About Lesson
Structure of protein
- Protein structures can be considered at four levels:
- Primary Structure
- Secondary structure
- Tertiary structure
- Quaternary structure
- Primary structure of protein:
- The linear sequence of amino acids joined together by peptide bond is called primary structure of protein.
— AA—AA—AA—
- The primary structure of insulin illustrates knowledge for understanding protein biosynthesis and physiological forms.
- Secondary structure
- This is regulatory folding of the peptide ‘back bone’ without reference to the side chain.
- It may extend over hundred of residues i.e. fibrous protein.
- Or, may change several times within a short stretch of polypeptide i.e. globular protein.
- Tertiary structure of protein
- A number of different types of bonding are involved:
a) Hydrophobic bonding: In most globular protein, at least half of the amino acids have hydrophobic side chain. Eg: Proline.
b) Hydrogen bonding: Several amino acids side chains can form hydrogen bonds and such bonds contribute to protein folding.
c) Ionic bonding: Side chains of opposite charge attract each other.

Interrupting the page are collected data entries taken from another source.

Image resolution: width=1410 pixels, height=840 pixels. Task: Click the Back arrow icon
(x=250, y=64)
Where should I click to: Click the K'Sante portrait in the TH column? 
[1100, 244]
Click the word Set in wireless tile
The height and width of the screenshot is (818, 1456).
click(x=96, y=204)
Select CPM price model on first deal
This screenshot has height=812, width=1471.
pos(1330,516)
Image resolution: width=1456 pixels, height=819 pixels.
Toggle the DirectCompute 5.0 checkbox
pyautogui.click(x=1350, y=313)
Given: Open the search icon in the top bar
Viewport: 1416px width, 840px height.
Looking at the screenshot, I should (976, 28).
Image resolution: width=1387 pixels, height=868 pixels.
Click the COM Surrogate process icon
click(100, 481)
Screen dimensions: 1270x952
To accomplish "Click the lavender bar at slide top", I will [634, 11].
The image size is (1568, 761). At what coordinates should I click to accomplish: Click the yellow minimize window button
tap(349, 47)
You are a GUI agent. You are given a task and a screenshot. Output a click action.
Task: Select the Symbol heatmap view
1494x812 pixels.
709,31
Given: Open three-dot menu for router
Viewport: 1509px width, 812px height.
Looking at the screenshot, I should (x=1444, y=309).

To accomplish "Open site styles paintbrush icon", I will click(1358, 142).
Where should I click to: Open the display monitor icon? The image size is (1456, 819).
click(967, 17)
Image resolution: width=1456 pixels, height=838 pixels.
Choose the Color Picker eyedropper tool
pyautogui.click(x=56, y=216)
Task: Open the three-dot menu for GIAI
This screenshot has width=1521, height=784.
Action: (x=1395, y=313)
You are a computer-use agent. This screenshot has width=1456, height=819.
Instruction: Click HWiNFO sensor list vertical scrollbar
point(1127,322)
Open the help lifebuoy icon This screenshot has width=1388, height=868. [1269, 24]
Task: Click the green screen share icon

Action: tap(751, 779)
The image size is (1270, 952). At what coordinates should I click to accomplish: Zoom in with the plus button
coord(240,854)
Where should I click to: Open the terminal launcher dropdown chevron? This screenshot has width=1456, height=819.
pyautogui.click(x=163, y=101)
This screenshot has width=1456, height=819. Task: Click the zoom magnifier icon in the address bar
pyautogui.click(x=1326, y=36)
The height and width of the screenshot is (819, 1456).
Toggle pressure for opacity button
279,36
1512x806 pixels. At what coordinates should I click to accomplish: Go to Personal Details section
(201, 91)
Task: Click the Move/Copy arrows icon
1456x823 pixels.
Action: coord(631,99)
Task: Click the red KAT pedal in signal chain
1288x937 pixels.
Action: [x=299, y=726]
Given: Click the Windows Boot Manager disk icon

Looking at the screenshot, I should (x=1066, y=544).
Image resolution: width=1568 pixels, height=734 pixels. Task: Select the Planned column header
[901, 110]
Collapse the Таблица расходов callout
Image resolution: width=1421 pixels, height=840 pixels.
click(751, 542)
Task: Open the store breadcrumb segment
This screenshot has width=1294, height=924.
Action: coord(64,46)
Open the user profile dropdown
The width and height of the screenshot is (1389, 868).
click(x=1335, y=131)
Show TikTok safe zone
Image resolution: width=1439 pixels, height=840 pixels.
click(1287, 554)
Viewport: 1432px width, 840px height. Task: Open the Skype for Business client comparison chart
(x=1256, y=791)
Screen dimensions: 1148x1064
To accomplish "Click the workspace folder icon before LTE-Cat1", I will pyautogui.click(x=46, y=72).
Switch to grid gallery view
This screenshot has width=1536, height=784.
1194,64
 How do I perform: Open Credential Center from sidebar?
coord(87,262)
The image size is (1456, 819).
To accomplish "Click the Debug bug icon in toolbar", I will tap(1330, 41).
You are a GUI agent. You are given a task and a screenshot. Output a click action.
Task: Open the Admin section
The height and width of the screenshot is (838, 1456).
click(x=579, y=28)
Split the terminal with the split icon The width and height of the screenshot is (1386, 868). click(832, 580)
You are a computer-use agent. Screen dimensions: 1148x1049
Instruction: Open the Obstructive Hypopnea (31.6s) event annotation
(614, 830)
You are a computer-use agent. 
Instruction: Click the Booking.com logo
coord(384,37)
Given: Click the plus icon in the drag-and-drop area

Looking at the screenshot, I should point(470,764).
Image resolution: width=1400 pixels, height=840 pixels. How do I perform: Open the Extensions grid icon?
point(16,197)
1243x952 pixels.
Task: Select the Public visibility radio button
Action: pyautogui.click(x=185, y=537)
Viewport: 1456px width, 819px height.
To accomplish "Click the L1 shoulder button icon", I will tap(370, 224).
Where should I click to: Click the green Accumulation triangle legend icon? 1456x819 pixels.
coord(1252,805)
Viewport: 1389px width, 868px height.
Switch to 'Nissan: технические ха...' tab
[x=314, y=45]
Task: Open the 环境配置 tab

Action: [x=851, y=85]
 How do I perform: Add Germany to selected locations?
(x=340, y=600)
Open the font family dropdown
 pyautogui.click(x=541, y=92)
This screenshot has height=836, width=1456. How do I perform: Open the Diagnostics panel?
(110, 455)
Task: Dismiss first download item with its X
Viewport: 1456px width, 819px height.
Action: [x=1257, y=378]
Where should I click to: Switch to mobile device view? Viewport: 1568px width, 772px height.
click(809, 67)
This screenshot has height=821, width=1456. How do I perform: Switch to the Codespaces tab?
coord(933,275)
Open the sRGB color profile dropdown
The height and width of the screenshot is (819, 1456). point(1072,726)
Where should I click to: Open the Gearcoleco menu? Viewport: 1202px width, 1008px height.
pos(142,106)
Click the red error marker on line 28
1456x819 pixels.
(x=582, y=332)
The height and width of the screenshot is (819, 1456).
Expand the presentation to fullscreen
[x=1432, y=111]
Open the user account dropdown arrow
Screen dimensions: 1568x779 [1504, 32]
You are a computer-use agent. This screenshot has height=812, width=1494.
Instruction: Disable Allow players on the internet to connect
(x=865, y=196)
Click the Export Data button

Interactive force of this type are called ionic bonds.
d) Covalent bond: Eg: Collagen
- Quaternary Structure
- Contain two or more separate polypeptide chain, which may be identical or different in structure. Eg: Hemoglobin
- Contains 4 polypeptide chains and 4 haeme prosthetic groups
- The protein ( Globin) consists of two α-chains and two β-chains.
- Haemoglobin has quaternary structure, as it is made up of 4 polypeptide chain i.e. 2 α-chains and two β-chains with a haeme prosthetic group.